Bununla beraber Wenger yönetiminde her ne kadar alışsak da böylesine kritik bir maçta 3. oyuncu değişikliğini kullanmalıydı. Kenarda Iwobi gibi bir oyuncu oyuna girmeden maçı tamamlamamalıydı. Iwobi çok iyi bir oyuncu olduğu için bunu söylemiyorum, kenarda ofansif anlamda en önemli isim o idi.
Maçta başka gol olmadı ve Lyon biletini alan taraf Atletico Madrid oldu. Arsenal bu sonuçla birlikte hem kupadan oldu hem de önümüzdeki sene Şampiyonlar Ligi’ne katılmaktan oldu. Ayrıca Wenger’in Avrupa’daki 250. ve son maçı oldu.

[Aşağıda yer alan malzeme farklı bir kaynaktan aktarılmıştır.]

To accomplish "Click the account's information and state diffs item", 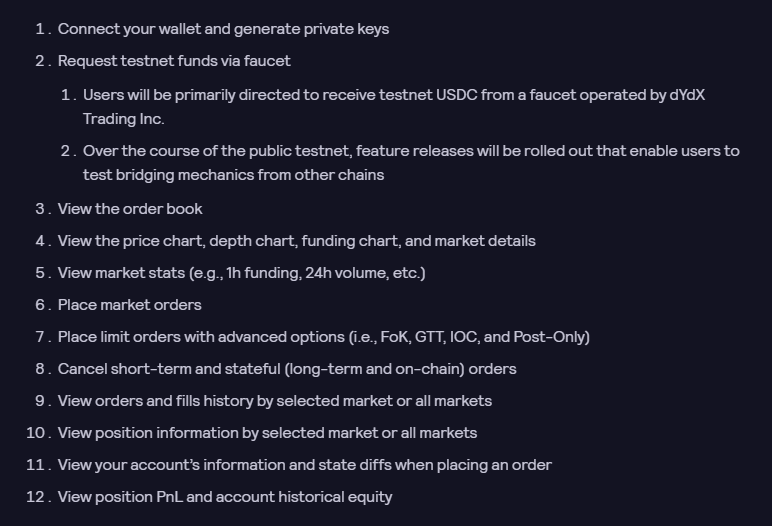I will click(305, 465).
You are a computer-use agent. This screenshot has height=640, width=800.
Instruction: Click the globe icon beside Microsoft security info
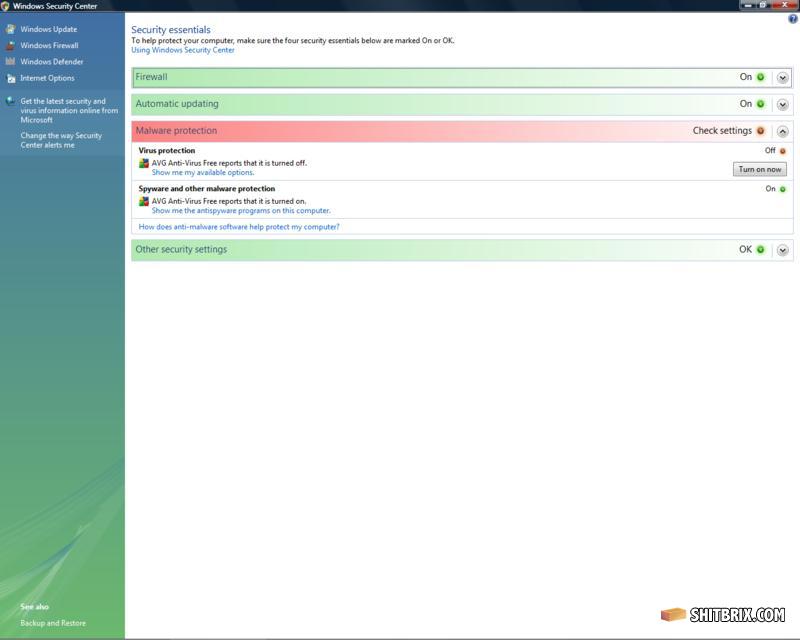click(11, 101)
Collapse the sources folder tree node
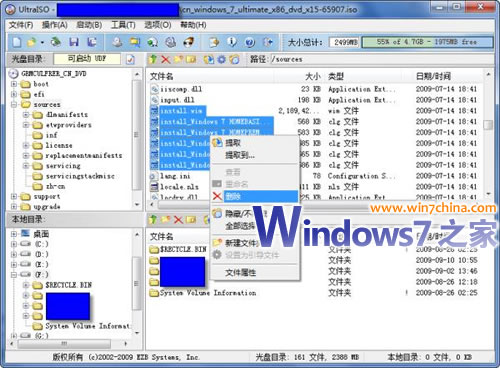The width and height of the screenshot is (500, 368). pyautogui.click(x=14, y=104)
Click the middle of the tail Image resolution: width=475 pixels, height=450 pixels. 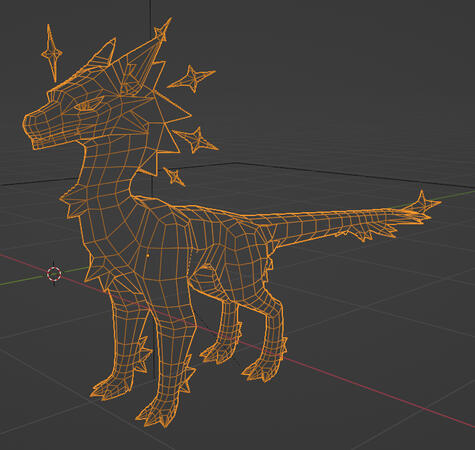point(330,223)
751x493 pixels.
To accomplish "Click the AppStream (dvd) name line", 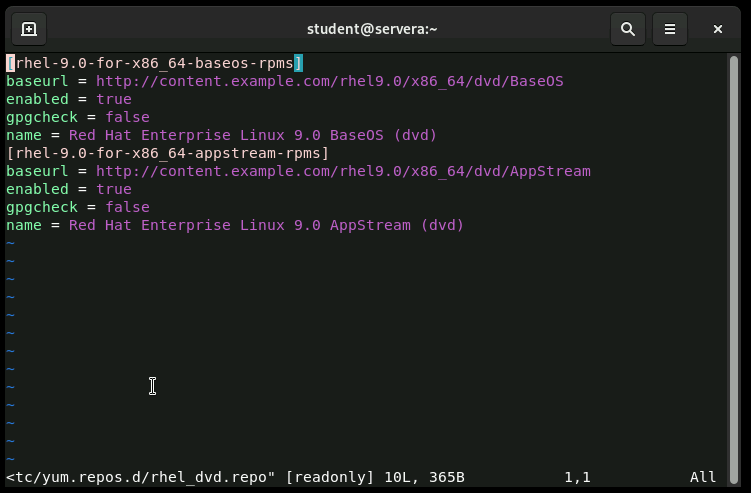I will point(235,225).
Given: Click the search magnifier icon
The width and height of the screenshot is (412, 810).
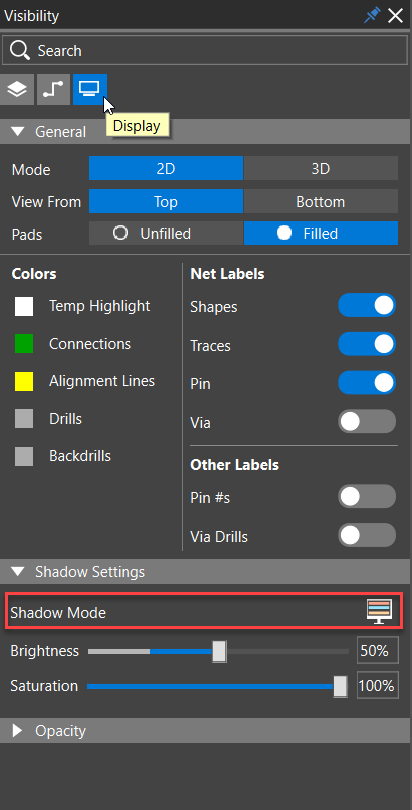Looking at the screenshot, I should coord(20,51).
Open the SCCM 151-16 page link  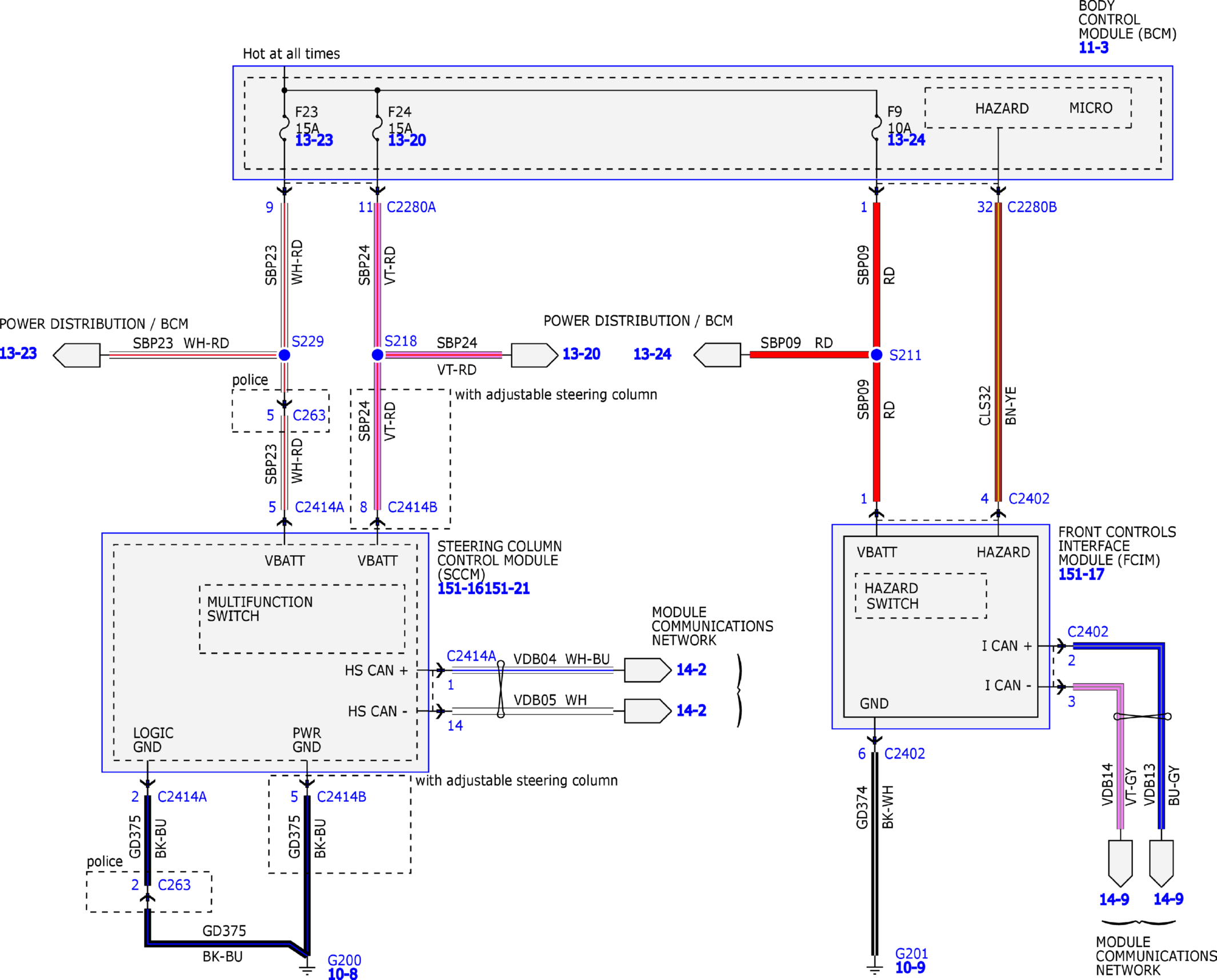[461, 588]
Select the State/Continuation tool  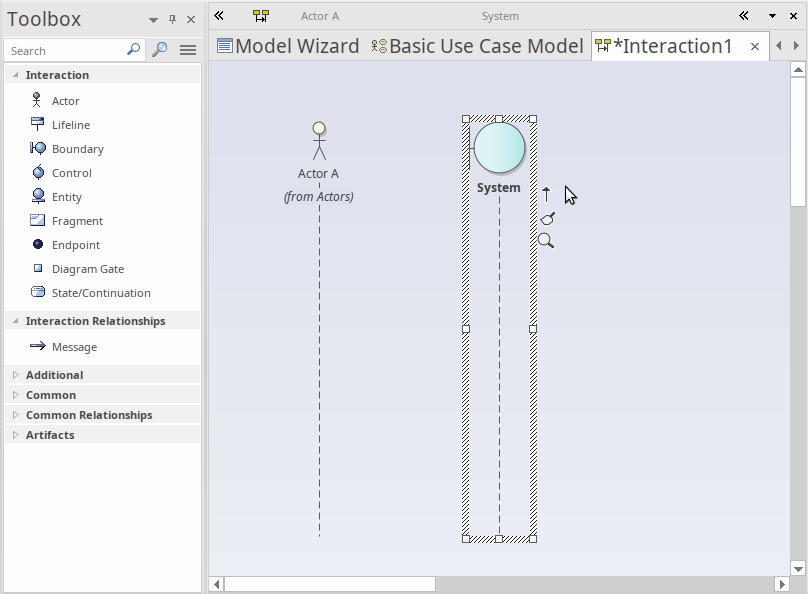100,293
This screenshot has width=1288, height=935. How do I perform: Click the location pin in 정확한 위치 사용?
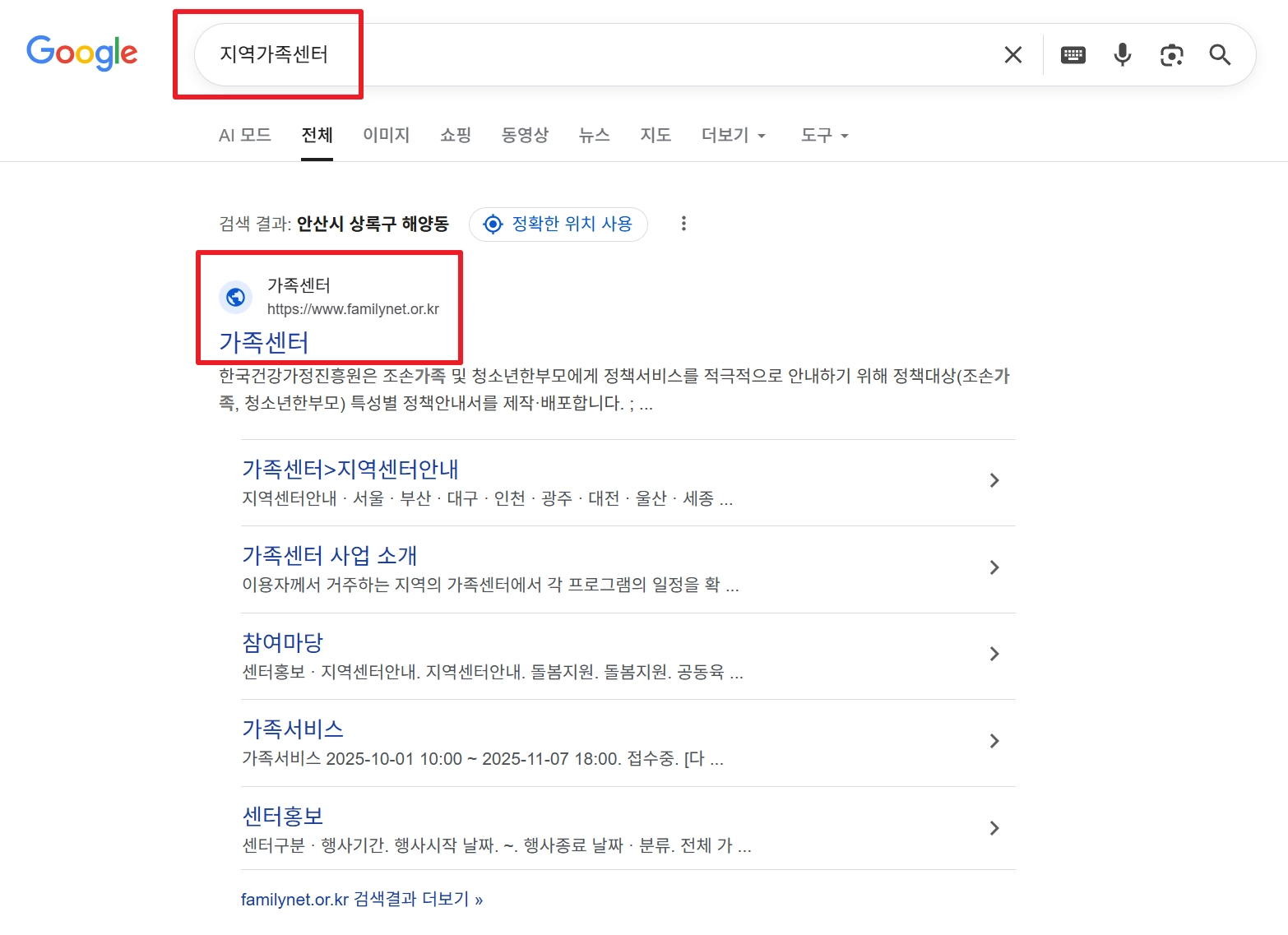[493, 224]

Genel verilere bakacak olursak dikkat çeken noktalardan biri Arsenal maç boyunca sadece 5 şut çekmiş. Bunlardan sadece 1 tanesi kaleyi bulmuş. Hatta ilk yarı sadece 1 şut girişimi var ve o da isabetli olmamış. Atletico Madrid gol yemediği, az gol pozisyonu verdiği her dakikadan sonra daha çok konsantre olan bir ekip. Durum böyle iken Atletico’yu zorlayamazsanız dakikalar ilerledikçe gol atma ihtimaliniz azalır.
Alttaki 2 resimde önce Atletico Madrid’in sonra da Arsenal’in attığı kilit pasları görüyoruz. 2 resim arasındaki temel fark Atletico ceza sahasına dikine paslarla girmeye çalışmış. Zaten bunların büyük çoğunluğu havadan defansın arkasına atılan paslar. 15 kilit pas atmışlar ve 11’i isabetli olmuş. Normal şartlara göre bu çok daha iyi bir yüzde. Özellikle bu pasların tamamına yakını havadan oluyorsa ve yüksek yüzde tutturmuşsanız çok daha değerli. Arsenal ise 19 kilit pas atmış ve sadece 6 tanesi isabetli olmuş. Ayrıca Atletico Madrid’in aksine bu paslar genelde kanatlardan yani yan pas olarak gelmiş. Yanlardan atılan 10 kilit pas var ve bunların hiç biri isabetli olmamış.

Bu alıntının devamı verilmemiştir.